Ragazzo suicida a Roma, la maledizione del ponte di Ariccia: «Le reti come trampolini»

Roma, la maledizione del ponte di Ariccia: «Le reti come trampolini»
di Chiara Rai
4 Minuti di Lettura
Sabato 22 Maggio 2021, 01:10 - Ultimo aggiornamento: 08:22

Le grandi reti metalliche rettangolari, l’ultimo sostegno prima di gettarsi in braccio alla morte. Settanta metri di volo e poi finisce tutto. La “maledizione” del ponte di Ariccia si ripete. Noto come ponte dei “suicidi”, un posto dove neppure le barriere di contenimento, fisse e irremovibili, riescono ad evitare tragedie come quella accaduta ieri allo studente di 14 anni di Genzano. «Il paradosso, da mettere i brividi – racconta Maria che vive nel centro storico - è che quelle reti che dovrebbero fungere da salvavita sono sempre più spesso utilizzate come fossero trampolini per lanciarsi e farla finita». 

Ariccia, studente di 14 anni si uccide gettandosi dal ponte: forse depresso a causa del Covid

Di media, si contano almeno due o tre vittime all’anno.

Numeri che raccontano quasi un ventennio di storia ma prima che le reti fossero installate, negli anni ’90, i suicidi superavano il doppio. L’ultimo, in ordine temporale, è stato un romano di mezza età che a novembre scorso ha raggiunto la cittadina castellana proprio per gettarsi da quel ponte, superando le barriere. Il giovane che ieri si è suicidato, ha ripercorso quelli che sono stati i passi di tanti suoi predecessori: ha scavalcato il parapetto, raggiunto il cornicione e poi, in ultimo, si è posato sulla rete prima di lanciarsi nel vuoto e schiantarsi nel parcheggio sotto il cavalcavia.

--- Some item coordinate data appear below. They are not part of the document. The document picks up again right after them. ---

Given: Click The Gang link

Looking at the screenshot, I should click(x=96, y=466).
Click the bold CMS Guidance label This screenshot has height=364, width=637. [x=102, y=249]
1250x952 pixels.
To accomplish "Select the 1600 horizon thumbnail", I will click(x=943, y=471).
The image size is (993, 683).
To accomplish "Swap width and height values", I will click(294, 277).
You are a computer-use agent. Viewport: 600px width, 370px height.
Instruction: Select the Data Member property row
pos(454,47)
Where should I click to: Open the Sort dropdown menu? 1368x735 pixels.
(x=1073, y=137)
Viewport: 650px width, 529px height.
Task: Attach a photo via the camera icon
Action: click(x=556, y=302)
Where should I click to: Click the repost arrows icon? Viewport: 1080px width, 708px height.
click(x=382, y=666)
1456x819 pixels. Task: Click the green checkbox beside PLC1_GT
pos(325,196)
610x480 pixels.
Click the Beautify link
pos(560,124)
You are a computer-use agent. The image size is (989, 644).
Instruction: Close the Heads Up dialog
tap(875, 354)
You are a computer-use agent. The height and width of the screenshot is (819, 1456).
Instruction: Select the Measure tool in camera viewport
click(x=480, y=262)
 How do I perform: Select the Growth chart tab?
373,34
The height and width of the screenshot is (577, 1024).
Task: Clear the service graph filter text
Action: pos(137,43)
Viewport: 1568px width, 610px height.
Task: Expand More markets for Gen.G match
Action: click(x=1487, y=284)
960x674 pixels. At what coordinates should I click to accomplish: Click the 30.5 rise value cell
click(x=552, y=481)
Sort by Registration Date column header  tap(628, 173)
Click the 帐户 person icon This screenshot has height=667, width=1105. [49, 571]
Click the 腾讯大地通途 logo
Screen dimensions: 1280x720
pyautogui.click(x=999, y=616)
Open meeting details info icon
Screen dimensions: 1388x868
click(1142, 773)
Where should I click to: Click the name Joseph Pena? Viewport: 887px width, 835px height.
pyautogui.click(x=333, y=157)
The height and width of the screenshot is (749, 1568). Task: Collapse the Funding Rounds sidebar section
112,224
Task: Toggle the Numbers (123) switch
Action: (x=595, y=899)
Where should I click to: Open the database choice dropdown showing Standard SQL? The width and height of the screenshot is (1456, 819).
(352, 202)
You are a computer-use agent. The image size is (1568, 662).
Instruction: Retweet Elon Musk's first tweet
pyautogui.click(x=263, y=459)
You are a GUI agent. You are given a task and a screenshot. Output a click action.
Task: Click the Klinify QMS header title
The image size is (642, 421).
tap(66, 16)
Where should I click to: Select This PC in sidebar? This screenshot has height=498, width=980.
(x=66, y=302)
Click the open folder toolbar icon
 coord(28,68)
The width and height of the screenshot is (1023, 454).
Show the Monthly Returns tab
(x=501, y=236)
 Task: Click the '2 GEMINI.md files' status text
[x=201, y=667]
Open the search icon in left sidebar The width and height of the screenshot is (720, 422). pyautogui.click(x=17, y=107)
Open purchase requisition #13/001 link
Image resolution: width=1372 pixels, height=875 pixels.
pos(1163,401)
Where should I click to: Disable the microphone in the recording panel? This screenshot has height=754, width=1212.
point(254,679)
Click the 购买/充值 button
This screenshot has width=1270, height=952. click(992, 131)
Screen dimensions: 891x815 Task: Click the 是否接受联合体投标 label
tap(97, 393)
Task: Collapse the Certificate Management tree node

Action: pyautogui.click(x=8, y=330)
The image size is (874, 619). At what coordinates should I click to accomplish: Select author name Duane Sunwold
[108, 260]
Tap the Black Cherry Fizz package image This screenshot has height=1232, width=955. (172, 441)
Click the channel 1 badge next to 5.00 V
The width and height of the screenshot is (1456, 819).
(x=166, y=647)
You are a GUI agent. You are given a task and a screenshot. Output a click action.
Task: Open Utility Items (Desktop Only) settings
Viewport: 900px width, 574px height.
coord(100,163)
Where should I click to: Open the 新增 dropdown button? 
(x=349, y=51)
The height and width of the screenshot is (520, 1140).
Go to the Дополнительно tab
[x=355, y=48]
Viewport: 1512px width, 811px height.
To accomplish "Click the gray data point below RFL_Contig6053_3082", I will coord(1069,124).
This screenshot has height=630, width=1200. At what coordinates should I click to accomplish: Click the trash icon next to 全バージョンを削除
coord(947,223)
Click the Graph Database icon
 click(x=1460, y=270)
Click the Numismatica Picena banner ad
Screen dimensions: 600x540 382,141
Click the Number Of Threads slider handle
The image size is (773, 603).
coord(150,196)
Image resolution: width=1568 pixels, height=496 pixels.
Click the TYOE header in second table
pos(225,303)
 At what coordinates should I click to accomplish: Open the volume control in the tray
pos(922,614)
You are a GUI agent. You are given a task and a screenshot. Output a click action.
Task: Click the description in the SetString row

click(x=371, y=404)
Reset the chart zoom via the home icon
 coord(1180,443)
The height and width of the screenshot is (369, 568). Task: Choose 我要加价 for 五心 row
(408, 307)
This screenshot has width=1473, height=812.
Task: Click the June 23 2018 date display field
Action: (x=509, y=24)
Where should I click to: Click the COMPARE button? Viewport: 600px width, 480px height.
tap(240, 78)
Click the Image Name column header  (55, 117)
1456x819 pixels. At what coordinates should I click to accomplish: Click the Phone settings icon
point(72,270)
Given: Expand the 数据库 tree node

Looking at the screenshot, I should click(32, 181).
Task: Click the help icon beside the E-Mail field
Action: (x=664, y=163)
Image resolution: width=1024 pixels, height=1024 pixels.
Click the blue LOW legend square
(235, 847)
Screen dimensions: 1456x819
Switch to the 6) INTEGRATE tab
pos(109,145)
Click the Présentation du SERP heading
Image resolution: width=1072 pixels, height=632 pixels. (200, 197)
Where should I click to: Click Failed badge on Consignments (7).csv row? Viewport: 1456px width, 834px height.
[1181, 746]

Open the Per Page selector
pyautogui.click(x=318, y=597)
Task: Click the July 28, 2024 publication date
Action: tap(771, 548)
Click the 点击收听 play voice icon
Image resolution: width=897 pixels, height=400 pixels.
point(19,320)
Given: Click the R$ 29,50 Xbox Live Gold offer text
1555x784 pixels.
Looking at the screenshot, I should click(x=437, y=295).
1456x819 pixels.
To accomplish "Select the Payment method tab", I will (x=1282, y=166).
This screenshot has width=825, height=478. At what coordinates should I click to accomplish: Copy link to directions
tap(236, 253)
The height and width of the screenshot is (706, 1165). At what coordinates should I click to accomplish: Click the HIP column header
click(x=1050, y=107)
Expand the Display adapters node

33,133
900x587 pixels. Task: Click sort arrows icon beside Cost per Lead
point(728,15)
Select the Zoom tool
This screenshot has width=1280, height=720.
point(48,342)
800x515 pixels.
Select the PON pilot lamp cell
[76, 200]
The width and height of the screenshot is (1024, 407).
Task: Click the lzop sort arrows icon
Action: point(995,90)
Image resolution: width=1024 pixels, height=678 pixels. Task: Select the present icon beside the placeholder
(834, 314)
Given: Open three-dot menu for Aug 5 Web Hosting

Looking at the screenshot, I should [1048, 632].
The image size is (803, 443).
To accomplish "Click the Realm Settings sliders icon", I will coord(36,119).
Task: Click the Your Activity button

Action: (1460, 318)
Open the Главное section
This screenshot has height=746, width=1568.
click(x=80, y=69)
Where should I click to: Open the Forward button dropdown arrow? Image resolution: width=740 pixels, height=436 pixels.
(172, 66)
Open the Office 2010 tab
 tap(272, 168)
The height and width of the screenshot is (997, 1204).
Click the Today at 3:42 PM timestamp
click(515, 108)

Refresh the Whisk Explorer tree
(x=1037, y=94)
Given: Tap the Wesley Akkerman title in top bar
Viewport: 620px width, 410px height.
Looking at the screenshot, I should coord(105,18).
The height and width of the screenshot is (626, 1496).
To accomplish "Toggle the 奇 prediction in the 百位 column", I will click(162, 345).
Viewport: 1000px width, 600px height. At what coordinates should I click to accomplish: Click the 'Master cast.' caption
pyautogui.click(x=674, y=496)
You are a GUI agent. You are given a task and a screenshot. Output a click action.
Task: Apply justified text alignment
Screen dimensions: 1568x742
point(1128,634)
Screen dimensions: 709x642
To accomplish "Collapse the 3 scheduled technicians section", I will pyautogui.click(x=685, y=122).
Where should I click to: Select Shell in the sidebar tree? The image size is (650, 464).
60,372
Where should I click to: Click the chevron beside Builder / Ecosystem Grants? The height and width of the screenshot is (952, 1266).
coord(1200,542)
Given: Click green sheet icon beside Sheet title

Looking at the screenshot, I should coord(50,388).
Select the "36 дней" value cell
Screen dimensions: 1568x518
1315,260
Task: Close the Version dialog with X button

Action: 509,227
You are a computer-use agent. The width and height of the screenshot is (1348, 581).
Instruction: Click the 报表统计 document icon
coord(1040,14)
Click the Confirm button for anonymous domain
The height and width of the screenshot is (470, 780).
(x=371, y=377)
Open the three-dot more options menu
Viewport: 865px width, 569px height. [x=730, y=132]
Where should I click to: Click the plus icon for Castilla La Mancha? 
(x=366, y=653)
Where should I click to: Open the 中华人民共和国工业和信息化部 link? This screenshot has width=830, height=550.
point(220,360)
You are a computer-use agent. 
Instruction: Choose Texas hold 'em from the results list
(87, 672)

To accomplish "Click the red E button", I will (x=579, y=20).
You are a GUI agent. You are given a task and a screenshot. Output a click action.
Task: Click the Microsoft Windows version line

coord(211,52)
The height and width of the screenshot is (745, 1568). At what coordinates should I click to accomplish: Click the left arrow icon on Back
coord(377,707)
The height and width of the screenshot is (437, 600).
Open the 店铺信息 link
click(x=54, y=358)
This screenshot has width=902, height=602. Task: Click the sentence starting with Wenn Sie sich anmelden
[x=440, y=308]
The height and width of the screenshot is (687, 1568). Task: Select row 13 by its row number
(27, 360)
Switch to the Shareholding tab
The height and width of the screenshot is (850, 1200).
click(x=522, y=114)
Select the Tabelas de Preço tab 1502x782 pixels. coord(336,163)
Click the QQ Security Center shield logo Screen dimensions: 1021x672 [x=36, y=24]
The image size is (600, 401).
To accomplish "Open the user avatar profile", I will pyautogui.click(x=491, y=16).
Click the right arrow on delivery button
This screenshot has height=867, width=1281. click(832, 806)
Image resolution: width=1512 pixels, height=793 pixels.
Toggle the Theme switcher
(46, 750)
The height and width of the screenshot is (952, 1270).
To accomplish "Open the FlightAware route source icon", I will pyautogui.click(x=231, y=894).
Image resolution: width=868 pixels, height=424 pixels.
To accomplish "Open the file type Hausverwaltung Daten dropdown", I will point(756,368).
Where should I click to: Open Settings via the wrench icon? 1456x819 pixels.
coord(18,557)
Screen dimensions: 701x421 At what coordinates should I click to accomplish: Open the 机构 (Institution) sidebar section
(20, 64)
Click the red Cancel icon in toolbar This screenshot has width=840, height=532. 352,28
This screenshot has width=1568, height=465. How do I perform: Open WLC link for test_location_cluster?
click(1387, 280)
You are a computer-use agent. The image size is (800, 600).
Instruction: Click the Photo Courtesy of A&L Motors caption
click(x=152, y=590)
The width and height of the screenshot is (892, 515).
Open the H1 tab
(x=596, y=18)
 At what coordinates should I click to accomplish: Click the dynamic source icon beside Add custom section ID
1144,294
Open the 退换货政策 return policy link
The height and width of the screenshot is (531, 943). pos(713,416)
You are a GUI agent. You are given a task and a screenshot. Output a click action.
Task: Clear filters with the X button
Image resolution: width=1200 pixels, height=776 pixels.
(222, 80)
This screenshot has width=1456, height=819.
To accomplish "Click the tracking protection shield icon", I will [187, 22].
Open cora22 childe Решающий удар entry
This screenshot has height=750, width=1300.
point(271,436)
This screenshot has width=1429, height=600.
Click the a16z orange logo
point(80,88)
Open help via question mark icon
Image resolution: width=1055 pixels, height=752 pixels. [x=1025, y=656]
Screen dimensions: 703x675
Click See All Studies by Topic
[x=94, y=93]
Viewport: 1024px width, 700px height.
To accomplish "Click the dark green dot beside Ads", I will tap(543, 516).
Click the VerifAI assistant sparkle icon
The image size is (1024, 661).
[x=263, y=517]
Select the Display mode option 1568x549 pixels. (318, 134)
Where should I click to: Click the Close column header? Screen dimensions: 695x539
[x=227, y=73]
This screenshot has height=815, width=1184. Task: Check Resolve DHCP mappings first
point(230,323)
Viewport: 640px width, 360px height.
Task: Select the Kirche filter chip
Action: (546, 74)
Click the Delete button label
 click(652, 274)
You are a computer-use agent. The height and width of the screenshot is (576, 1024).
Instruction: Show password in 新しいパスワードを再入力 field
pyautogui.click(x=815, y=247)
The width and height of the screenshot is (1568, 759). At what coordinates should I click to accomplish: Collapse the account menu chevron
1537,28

La vita finisce su quella maledetta pavimentazione grigia che ha visto tante lenzuola ricoprire i decine di corpi. 

 


I pericoli

Quando si percorre quell’opera monumentale, un viadotto stradale costruito verso la metà del XIX secolo sulla via Appia, sembra di sentire i pianti e i singhiozzi di chi per l’ultima volta ha toccato quel parapetto e di chi invece si strazia all’idea di aver perso un figlio, un amico, un nipote, una persona cara. Le barriere metalliche sono state installate intorno al 2000 dall’Anas, in diversi casi sono servite da deterrente perché, visivamente, rappresentano un ostacolo: se e quando si arriva a superare la rete, significa che l’intenzione è più forte del ripensamento. Già nel ’97 l’allora sindaco Emilio Cianfanelli aveva fatto installare delle reti di protezione: «Ricordiamo tutti – dice l’ex Cianfanelli – la giovane ragazzina che si è suicidata il giorno dopo che il fidanzato morì in un incidente stradale. La mamma della ragazza, una signora di Fontana di Papa, mi disse sindaco mi prometta che farà del tutto affinché non ci siano altre vittime. Non sono riuscito a mantenere quella promessa. Alla fine degli anni ’90, con Don Pietro, insistente, convincemmo l’Anas a finanziare le barriere. Chiamammo un ingegnere meccanico che realizzò il progetto. I suicidi diminuirono ma poi chi voleva uccidersi trovò comunque la maniera di farlo: l’angolo di ogni rientranza dei pilastri tutt’ora consente di gettarsi. Elettrificando la rete a metà e impedendo di calarsi dall’angolo della stessa, si potrebbero fermare queste tragedie. Noi abbiamo il dovere di rendere inattuabili questi suicidi rafforzando gli elementi deterrenti al ponte». 


Anni fa, un ragazzo che abitava a Genzano, si lanciò dal ponte ma grazie alle protezioni si fratturò soltanto le costole. Circa due anni dopo ci riprovò e ci riuscì. E ancora chi non ricorda il duplice suicido di madre e figlio che hanno scavalcato la griglia di recinzione e si sono lanciati nel vuoto. I due abitavano a Roma, nella zona di Centocelle. Proprio da quel quartiere madre e figlio sono partiti in piena notte per recarsi sul ponte e farla finita. Dal gennaio 2010 il viadotto è chiuso al traffico pesante e alla sosta delle auto. A giugno dovrebbero iniziare i lavori per la messa in sicurezza: «Purtroppo questa tragedia – dice il sindaco di Ariccia, Gianluca Staccoli – ci colpisce ancora. In accordo con polizia locale e carabinieri abbiamo già preventivato con la ditta che farà i lavori al ponte che una volta terminati vengano applicati altri deterrenti, simil spuntoni che già oggi sono parzialmente presenti, per rendere ancora più difficile, l’impresa di superare la rete, adoperarla come scaletta e buttarsi».